◆ **取り組む課題**
[1] 審査講評の中で、応募者が非常に気にしているとされる審査結果の区分をすべて挙げてください。
[2] 審査講評の文章を、最後の文の後から書き継いでください。

━━━ 本文

例年、審査員は各方面の専門家を集めています。ですから、各審査員の視点が異なるため、採点結果が大きく異なり、その採点結果を合計すると、どの作品も似たような点数になって差が付かない…ということが、過去何度かありました。
しかしながら、今年の場合、各審査員の採点結果自体、どの作品も同じような点数になっており、ほとんど差がついていません。ですから今年の場合、単純に“差が無かった”ということで問題ないと思います。
応募者の皆さんは、入賞、入選、選外といった審査結果を非常に気にされるのですが、審査員の目からすると、少なくとも本審査に残った作品については、あまり大きな違いがあるようには見えません。(本審査に残らなかった作品には、かなり差がありましたが)
実際、選外になった作品の中にも、入選どころか、賞に推された作品もいくつかありました。そもそも、本審査に残った作品は、皆レベルが高く、例年だったら、入選はもちろん、佳作ぐらいになってもおかしくない作品ばかりだったと言えます。
そのような状況のため、本審査では、一人で2作品応募されている方や、作風や方向性が似ている作品は、“どちらか一方に絞ろう”という心理が働いたように感じられます。
そういった、“例年だと確実に入選していただろう作品”の何本かは、外伝に収録しました。かなり見応えのある作品もありますので、ぜひご覧下さい。
なお、上記のように、今年は優れた作品が多かったため、入選作品の量(総尺)を若干多くしました。また、外伝も一緒に収録するために入選作品集DVDを2層化しました。
さて入賞等ですが、グランプリについてはほとんどの審査員の方が、“突出した作品はないので、グランプリは無し”という判断でした。また他の審査員もグランプリに推薦する作品がすべて異なっていました。ですから、グランプリに関する議論はまったくなく、早々に“該当作品なし”となりました。
■採点結果(100点満点)

賞や佳作は、単純に採点結果の上位から決めました。
上記のグラフのように、上位作品が3群に分かれています。そこで、80点台の3作品を入賞、70点台後半の2作品を佳作としました。
「フルーティー侍」〜「Nirvana」も佳作にするという案もありましたが、入選17作品の過半数(9作品)が入賞・佳作ということになり、多すぎると判断しました。
ちなみに、入選作品の最低点は、68.2点でした。入選と選外のボーダーライン上に、作品が密集していたことがご想像頂けるかと思います。
◆一般部門 総評
以下、審査員の方々の総評を抜粋しました。(順不同)- すべての作品が同一列に並んでおり、たいへん悩ましい審査でした。あと少しだけ工夫すると、もっとよくなることが見えているだけに、とても惜しい作品が多々ありました。作品をつくる上でのよき指導者とめぐりあってほしいと思います。

━━━━━━
━━━ 提供データ

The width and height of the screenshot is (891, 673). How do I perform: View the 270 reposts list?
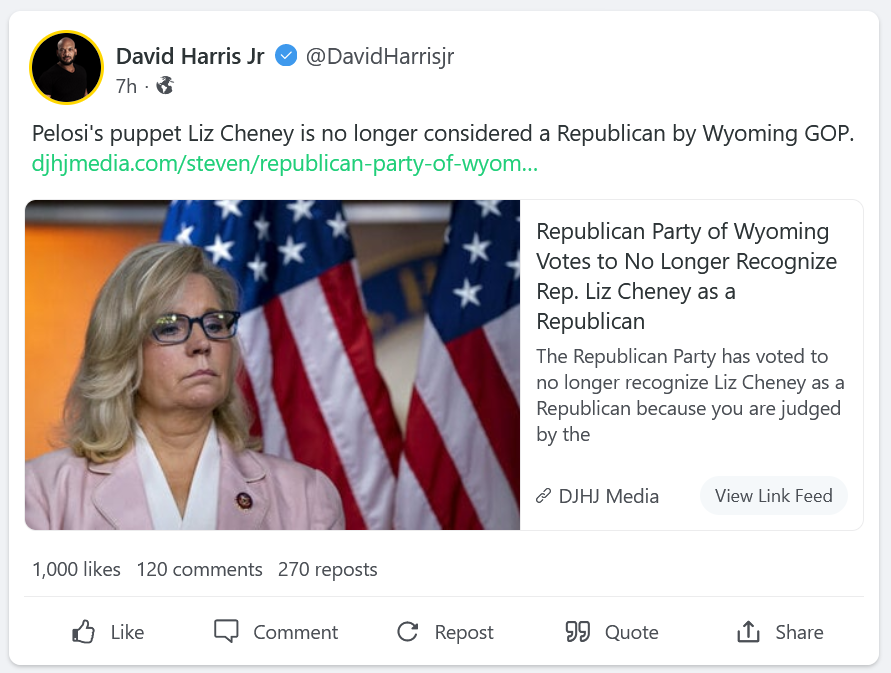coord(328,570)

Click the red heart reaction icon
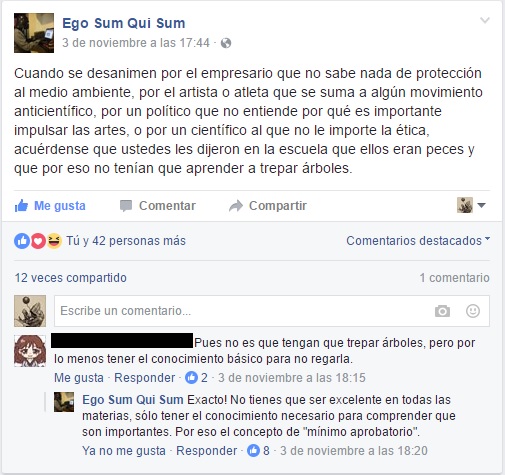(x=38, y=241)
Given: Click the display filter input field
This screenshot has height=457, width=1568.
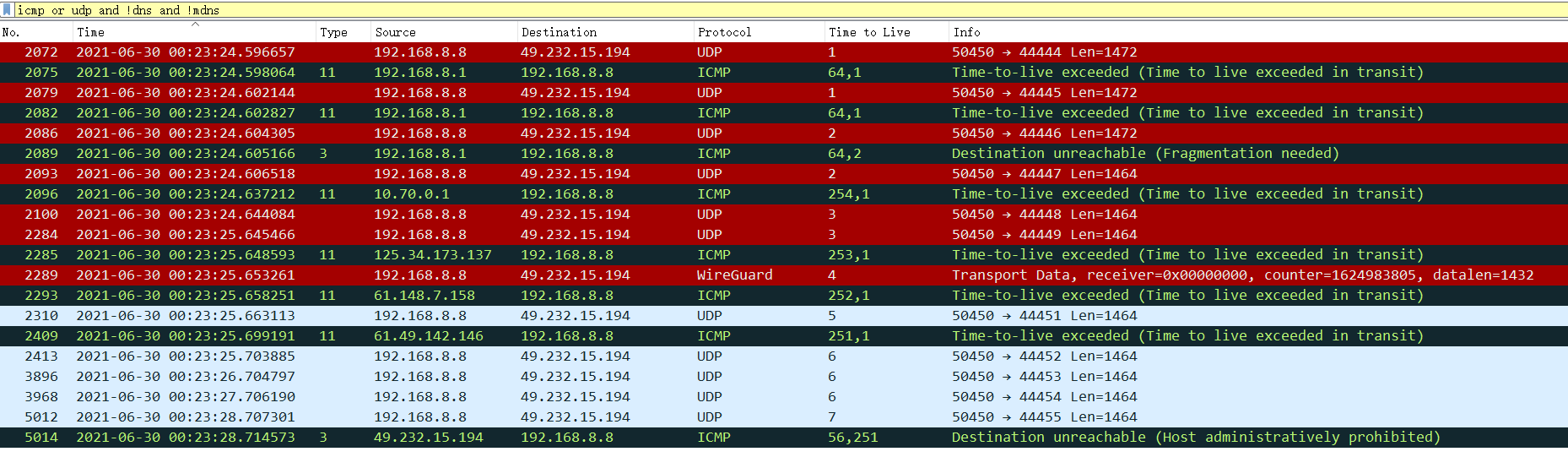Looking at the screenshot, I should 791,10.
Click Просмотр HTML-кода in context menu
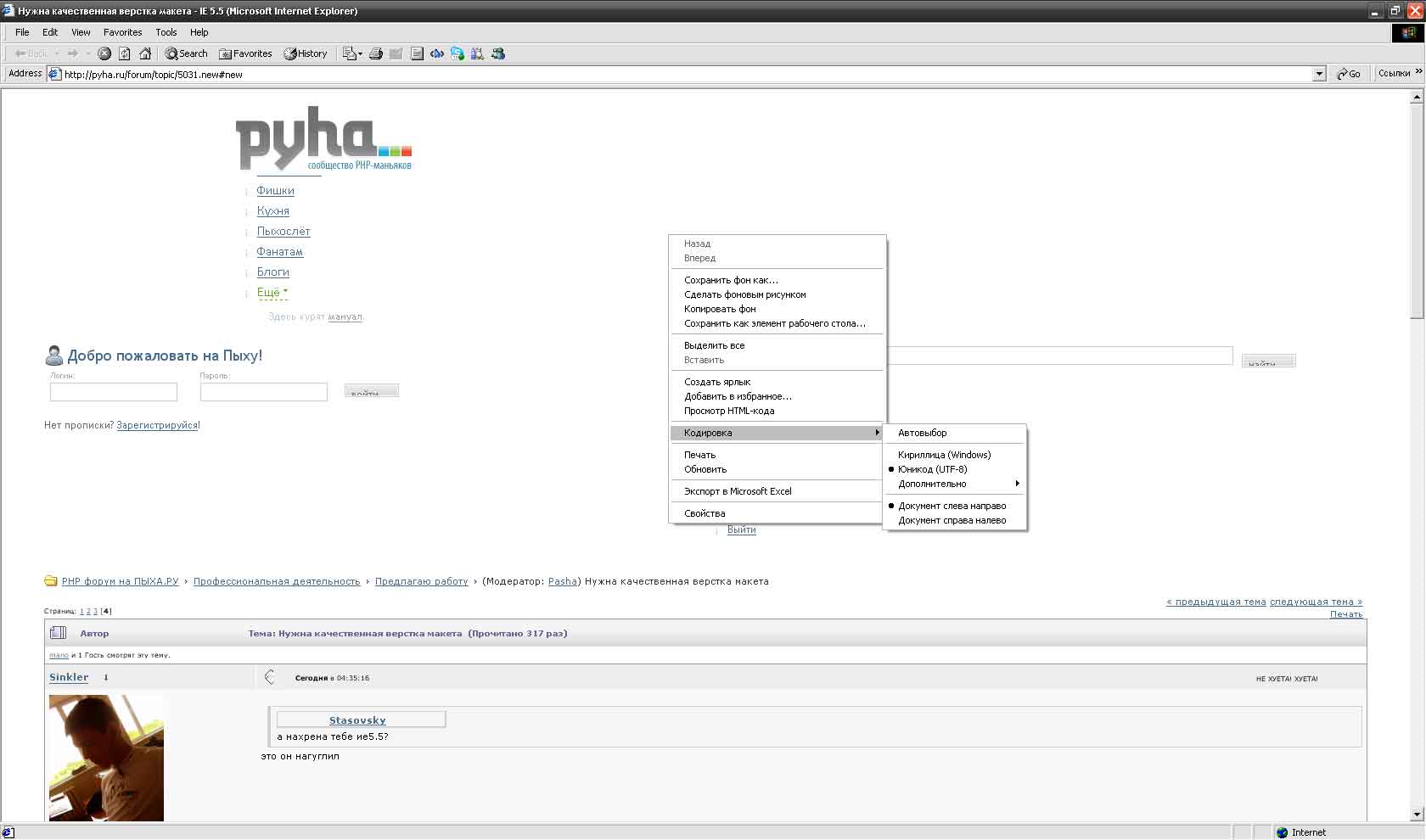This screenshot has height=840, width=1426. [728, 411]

━━━━━━

◆ **解答**
[1] 入賞、入選、選外

[2]
- 力作ぞろいでした。いわゆる商業アニメーションとは別なところで、これだけの作品が生み出されていることに驚きました。ただ、“これがCGなの?”という部分で迷うところが多く、審査は難しかったです。
- 完成度があると感じた作品は、作家性、ストーリー、意外性など、どこかにしっかりと軸がある。時間や予算など制限がある中で制作されたと思いますが、もっと突き詰めてもらうと面白いものができると思います。
- 最終審査作品の中には、言葉を文字にして出す作品がしばしば見受けられたが、その必要性が明確ではないものが少なくなかった。漫画に色と音をつけて平面的に動かしたところで、読者が自分の「間」で楽しむ漫画には及ばない。
- どうやって作っているのかわからない作品が増えてきた。伝統的なアニメや、漫画など他のメディアの手法も活用し、様々な方向性を模索することは歓迎する。
さらに今回は腐女子の好きそうな作品も出現し、ジャンルの広がりとその個別の協調性が伺える。新たな転換期を迎えようとしているのかもしれない。 - アート的な作品はもちろん、ストーリー性のある作品でも、視覚で説明することを心がけてほしい。ナレーションやセリフに頼るのではなく、キャラクターのしぐさや表情、背景やその色使い、さらにはそれを観客に伝えるためにはどれだけの間が必要か、等々。
そういう意味で残念な作品があったように思います。 - 自主製作である事がプラスに出ている作品はやはり強い。実験的でありながらも焦点を絞り込み、独自の世界観と持ち味を存分に打ち出す作品も沢山あった。
自分が学生だった頃と比べると、映像の完成度は驚くほかない。
ただ、優れた作品が生み出され続けていく為にも、クリエイターの発掘と共に、観客層を広げることも進めるべき課題だと思う。 - 仕事柄、ついつい人月工数や製品レベルでの評価をしがちなのを、頑張って“こんなCGアニメ作品を作りたい!と思わせられる作品”をテーマに審査させて頂きました。
全体的にはレベルは高く、更に悩みは深まるばかりでしたが、評価している時間は楽しかったです。
多少厳しく評価してしまった作品も、個人的には好きなものも多く、CGがこれだけ自然に表現方法として確立していることに驚愕しつつ、次代を担う人達に何かが残せそうな予感がしました。 - CGは、アニメを作るための手段であるので、どこまでCGなのかはあまり気にしなかった。それは、作者にしか分からない面もあり、作者自身が、制作の多くをPC上で行ったというのなら、CGアニメといってよいのではないか。
全体的なレベルは極めて高かったが、グランプリが出なかったのは残念だ。それは、上位作品でも、ストーリーとかテーマとか、弱いところがあるからだろう。
そういった完璧さとは相反するが、完成度が低くても、自主制作CGアニメの新しい方向性を開拓するような作品をもっと見たかった。もっともそういった作品は、本審査に残っていないのかもしれないが。そういう点では、外伝も楽しみだ。
■初心者部門 総評
前回(第21回)から、初心者部門の応募が、激減しました。これは、前回から応募〆切が、2月14日から7月末に変更されたため、CG系専門学校等から、まとめて卒業制作作品を応募するということが無くなったためと思われます。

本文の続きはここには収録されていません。